Still, Katchor understands the peculiarly lonely nature of the forgotten working-class of the inner-city, and their increasingly tenuous connection to, and expression in, the throwaway nostalgia of the post-WWII urban utopia that never truly existed beyond the seven-inch confines of a cathode-ray television-tube. If he could lose his apparent belief, seemingly common to too many writers, that if your point-of-reference isn't New York City, or a near-approximation thereof, your writing isn't gritty, isn't real enough, then his material might improve overall to the level of his best moments.
If nothing else, Katchor does have promise, and the introduction to this collection, written by Michael Chabon, is worth reading for itself. Chabon gets it; someday, Katchor might as well.

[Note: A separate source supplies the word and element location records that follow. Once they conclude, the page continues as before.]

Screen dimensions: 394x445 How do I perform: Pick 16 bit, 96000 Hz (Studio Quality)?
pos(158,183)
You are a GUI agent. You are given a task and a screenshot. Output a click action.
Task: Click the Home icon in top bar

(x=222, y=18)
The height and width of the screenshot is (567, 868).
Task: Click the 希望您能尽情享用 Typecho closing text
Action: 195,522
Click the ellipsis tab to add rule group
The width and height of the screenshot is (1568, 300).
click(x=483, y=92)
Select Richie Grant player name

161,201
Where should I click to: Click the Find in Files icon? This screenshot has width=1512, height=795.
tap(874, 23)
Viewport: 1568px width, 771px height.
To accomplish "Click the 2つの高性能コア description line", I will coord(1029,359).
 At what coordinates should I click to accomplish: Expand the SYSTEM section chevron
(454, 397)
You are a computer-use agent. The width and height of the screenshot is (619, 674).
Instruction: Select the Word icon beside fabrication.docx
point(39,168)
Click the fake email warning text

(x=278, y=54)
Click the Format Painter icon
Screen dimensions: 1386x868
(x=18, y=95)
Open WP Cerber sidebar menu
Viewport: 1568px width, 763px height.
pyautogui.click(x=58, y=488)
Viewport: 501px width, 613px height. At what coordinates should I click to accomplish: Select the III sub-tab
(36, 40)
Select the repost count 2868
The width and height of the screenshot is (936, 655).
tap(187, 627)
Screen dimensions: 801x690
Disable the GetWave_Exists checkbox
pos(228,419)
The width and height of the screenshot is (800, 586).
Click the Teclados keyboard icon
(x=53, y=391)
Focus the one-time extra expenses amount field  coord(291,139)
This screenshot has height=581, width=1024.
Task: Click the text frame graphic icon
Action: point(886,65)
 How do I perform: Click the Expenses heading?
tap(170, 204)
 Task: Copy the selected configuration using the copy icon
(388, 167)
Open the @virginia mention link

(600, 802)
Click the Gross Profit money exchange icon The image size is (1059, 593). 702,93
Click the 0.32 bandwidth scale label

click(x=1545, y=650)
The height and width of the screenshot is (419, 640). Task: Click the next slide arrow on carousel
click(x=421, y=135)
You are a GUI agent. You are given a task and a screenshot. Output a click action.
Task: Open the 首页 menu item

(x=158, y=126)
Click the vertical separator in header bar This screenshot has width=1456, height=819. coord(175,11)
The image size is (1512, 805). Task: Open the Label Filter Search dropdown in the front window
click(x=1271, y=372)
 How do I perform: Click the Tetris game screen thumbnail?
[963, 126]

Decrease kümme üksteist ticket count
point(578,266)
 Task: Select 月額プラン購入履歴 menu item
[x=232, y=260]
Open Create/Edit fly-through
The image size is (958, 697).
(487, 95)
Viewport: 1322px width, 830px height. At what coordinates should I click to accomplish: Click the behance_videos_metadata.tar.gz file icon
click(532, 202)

This was our third entry in the Jewish graphic novels series and a much harder sell, in part because there is no following Spiegelman's Maus and because this book isn't really a novel: it's a collection of strips that appeared in The Forward and the Village Voice from 1988 to the mid-90s. Katchor's technique is to tap into the tradition of Jewish absurdism and give it a contemporary, ironic tweak. The results can be remote and emotionally distancing at first, but once you appreciate the warmth of the nostalgia for the local, ethnic NYC of the 40s and 50s lost to the Disneyfication and Starbucks Urban Renewals phenomena of our times. Katchor celebrates the neighborhood quirks and characters, the odd businesses and union coalitions, and the sad tendencies of diners. Some of the scenarios are hilariously farfetched: a nail-biting salon where men go to nibble away their anxieties, the Drowning Man's society, the Panty Waist Fitters Union. The humor veers toward melancholy though: a panel in which Knipl goes to the post office after midnight to check his mail---carefully stepping over the bodies of works who've passed out from the fumes of licked stamped and envelope flaps---is damn near Bartlebyesque by its conclusion.